With the advent in Washington of an Administration with radical new priorities regarding Israel, and a disdain for Palestinian rights, Palestine is facing a daunting reality.

By Rashid Khalidi / The New Yorker
January 19, 2017


It is abundantly clear that the United States, in the age of Trump, and Israel, in the age of Netanyahu, will do nothing to change this picture. In this context, the Palestinians face stark choices. They can either submit to the dictates of the U.S. and Israel or they can fundamentally and urgently redefine their national movement, their objectives, and their modes of resistance to oppression.


With the advent in Washington of an Administration with radical new priorities regarding Israel, and a disdain for Palestinian rights, Palestine is facing a daunting reality.

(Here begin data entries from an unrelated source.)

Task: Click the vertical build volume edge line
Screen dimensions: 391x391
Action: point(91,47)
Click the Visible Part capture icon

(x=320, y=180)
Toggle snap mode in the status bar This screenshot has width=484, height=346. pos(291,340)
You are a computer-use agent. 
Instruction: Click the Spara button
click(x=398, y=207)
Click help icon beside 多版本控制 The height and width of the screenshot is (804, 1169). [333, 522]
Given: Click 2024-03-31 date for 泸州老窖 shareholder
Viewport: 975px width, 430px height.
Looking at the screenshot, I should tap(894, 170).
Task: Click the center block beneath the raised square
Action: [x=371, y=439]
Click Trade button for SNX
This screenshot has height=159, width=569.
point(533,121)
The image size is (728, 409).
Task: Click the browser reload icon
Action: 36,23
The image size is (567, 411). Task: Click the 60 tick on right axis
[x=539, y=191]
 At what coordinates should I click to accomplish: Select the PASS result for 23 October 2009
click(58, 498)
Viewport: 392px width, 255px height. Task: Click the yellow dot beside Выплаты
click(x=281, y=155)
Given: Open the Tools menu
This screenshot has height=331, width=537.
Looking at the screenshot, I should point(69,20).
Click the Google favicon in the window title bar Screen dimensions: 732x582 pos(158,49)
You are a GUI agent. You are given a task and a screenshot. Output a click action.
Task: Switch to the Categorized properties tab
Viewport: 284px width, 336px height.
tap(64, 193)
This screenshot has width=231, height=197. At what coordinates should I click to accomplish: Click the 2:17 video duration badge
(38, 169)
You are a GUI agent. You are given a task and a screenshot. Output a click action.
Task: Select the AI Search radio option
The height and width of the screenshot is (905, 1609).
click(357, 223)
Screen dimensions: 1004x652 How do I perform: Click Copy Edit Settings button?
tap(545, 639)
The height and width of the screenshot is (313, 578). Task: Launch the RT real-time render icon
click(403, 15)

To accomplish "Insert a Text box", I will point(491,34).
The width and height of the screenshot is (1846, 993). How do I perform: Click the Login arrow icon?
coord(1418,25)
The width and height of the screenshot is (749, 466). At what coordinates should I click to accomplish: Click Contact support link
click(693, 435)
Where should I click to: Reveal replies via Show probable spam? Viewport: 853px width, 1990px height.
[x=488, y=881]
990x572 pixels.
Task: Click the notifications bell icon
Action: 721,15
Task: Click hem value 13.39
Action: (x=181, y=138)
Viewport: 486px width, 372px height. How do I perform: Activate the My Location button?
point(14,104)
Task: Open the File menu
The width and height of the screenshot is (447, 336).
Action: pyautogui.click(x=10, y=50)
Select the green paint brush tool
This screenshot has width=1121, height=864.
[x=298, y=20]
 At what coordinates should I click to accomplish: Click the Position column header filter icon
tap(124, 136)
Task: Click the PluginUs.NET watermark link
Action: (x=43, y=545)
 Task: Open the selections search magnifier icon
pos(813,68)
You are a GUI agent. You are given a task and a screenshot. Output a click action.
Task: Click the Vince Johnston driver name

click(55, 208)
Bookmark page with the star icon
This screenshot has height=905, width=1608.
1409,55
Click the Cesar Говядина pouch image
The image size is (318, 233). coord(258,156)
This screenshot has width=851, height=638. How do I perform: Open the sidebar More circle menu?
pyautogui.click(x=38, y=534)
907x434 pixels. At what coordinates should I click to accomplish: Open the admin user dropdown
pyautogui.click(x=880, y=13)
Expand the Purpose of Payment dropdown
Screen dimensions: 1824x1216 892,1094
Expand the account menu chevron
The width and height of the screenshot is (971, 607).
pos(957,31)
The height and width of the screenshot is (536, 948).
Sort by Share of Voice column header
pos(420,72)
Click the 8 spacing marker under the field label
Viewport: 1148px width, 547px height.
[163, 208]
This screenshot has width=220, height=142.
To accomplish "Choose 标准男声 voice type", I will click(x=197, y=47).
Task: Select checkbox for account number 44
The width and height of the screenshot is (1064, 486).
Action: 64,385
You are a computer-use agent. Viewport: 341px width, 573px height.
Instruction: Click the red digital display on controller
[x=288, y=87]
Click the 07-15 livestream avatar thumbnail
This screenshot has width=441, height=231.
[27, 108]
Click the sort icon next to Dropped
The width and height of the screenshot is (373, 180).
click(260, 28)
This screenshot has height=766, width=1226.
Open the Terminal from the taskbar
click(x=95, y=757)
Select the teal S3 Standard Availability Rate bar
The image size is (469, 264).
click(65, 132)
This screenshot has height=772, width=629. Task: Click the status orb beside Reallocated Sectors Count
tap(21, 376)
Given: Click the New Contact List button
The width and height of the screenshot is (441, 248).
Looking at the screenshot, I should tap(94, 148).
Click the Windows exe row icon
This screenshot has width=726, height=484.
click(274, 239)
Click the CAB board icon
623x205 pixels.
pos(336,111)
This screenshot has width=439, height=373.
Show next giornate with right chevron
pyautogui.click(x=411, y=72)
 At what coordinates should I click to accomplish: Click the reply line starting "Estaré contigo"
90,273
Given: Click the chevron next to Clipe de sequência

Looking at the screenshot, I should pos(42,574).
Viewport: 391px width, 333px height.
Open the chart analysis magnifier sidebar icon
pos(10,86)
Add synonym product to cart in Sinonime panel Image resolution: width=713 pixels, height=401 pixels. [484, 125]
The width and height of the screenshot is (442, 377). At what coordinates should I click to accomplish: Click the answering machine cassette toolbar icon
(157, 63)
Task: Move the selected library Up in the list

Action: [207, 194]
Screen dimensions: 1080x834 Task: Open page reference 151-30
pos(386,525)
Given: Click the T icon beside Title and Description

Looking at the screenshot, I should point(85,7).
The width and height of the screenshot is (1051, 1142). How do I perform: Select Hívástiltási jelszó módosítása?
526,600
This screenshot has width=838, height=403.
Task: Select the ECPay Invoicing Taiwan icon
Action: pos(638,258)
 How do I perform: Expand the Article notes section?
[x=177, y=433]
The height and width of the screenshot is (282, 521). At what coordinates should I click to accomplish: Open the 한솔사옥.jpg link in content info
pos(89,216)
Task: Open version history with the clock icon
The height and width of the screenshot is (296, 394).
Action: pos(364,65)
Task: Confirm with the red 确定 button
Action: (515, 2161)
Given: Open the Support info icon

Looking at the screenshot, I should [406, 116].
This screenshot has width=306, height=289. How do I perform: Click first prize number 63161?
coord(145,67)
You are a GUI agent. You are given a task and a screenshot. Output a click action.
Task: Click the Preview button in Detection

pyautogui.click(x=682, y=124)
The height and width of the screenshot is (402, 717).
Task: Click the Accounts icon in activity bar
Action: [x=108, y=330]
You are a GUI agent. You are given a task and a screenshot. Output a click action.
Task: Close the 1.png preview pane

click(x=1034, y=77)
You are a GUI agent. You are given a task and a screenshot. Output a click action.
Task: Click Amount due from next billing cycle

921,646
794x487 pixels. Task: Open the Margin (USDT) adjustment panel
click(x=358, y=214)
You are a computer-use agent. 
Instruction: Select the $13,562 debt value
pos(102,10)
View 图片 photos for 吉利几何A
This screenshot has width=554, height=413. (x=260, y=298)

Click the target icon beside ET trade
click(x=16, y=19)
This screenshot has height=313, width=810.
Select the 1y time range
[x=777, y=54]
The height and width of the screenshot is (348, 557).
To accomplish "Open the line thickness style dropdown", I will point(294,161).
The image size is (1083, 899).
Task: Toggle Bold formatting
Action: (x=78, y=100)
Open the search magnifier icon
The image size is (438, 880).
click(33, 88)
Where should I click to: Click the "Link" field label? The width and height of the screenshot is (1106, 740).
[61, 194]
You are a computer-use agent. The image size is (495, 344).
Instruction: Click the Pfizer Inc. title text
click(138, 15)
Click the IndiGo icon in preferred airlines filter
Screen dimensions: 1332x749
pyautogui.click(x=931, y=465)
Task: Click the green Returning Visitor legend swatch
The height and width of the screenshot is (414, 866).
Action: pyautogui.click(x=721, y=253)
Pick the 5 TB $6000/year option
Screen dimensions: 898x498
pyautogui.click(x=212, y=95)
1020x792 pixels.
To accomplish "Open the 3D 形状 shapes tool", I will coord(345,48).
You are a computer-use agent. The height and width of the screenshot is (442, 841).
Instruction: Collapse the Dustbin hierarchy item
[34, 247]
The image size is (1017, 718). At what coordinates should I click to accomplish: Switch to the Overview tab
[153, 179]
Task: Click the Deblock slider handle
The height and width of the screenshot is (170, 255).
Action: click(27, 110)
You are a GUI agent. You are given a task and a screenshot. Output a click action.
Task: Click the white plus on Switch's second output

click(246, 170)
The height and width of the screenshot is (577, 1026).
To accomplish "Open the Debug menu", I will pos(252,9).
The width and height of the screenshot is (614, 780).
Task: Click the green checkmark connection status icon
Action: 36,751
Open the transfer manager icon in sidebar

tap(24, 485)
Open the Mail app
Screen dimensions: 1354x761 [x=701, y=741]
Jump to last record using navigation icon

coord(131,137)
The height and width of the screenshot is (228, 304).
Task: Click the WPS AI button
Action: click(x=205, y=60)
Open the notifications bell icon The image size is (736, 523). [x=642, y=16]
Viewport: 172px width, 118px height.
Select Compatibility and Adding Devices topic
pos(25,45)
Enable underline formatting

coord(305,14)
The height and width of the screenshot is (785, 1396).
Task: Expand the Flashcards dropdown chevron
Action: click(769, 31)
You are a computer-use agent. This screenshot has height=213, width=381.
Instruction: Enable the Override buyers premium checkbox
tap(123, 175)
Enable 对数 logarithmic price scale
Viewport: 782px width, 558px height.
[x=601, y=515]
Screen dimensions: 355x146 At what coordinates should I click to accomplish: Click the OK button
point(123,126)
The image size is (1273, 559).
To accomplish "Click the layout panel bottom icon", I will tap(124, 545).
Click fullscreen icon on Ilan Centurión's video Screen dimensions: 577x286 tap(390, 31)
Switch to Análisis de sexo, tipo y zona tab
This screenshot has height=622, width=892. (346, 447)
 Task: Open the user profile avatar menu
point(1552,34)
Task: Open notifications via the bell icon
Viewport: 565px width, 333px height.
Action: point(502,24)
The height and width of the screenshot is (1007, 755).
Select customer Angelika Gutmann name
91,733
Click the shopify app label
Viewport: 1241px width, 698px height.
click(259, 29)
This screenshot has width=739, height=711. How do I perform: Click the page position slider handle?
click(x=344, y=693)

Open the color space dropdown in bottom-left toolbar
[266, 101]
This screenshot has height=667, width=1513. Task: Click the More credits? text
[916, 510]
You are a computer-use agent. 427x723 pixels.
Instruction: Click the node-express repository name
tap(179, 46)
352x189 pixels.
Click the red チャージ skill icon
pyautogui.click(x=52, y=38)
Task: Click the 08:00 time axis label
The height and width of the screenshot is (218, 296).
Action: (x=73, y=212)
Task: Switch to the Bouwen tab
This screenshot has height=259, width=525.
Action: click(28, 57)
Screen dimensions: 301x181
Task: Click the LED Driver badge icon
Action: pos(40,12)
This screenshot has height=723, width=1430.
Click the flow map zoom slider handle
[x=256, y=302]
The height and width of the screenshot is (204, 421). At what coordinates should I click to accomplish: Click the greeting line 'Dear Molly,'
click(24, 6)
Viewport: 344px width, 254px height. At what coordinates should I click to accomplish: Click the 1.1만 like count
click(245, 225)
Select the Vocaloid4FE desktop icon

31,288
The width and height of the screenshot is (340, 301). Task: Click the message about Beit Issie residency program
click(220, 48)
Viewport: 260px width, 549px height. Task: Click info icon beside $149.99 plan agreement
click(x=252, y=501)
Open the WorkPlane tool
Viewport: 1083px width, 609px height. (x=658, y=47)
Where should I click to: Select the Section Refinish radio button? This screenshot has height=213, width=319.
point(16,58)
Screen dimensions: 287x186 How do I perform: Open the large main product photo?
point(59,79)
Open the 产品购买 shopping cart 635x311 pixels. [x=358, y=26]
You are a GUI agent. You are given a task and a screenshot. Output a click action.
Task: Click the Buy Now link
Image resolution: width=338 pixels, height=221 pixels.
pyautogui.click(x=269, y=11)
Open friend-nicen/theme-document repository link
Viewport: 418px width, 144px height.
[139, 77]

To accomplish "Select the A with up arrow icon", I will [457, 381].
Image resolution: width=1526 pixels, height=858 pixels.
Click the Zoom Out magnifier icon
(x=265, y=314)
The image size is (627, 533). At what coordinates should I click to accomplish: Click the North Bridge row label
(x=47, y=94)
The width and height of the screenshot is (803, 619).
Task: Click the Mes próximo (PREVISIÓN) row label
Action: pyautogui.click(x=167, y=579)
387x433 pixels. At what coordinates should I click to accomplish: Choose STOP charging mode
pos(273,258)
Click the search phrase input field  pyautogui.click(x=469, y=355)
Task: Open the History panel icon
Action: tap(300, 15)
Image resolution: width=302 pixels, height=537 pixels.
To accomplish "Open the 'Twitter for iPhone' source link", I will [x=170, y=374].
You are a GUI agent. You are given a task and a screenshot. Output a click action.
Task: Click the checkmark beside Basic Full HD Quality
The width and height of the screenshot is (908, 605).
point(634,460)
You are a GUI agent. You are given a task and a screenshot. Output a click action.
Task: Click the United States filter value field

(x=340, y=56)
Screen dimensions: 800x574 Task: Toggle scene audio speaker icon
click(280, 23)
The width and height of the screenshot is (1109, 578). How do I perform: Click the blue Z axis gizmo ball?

In recent years, ascendant political currents in America and Israel had already begun to merge. We have now reached the point where envoys from one country to the other could almost switch places: the Israeli Ambassador in Washington, Ron Dermer, who grew up in Florida, could just as easily be the U.S. Ambassador to Israel, while Donald Trump’s Ambassador-designate to Israel, David Friedman, who has intimate ties to the Israeli settler movement, would make a fine Ambassador in Washington for the pro-settler government of Benjamin Netanyahu.

Whereas America’s solicitous concern for Israel and its disregard for the Palestinians were once cloaked behind evenhandedness, under Trump we are set to see a more complete convergence between America’s political leadership and the most chauvinistic, religious, and right-wing government in Israel’s history. It will be this Israeli government and its new American soul mates who will call the tune in Palestine for at least the next several years.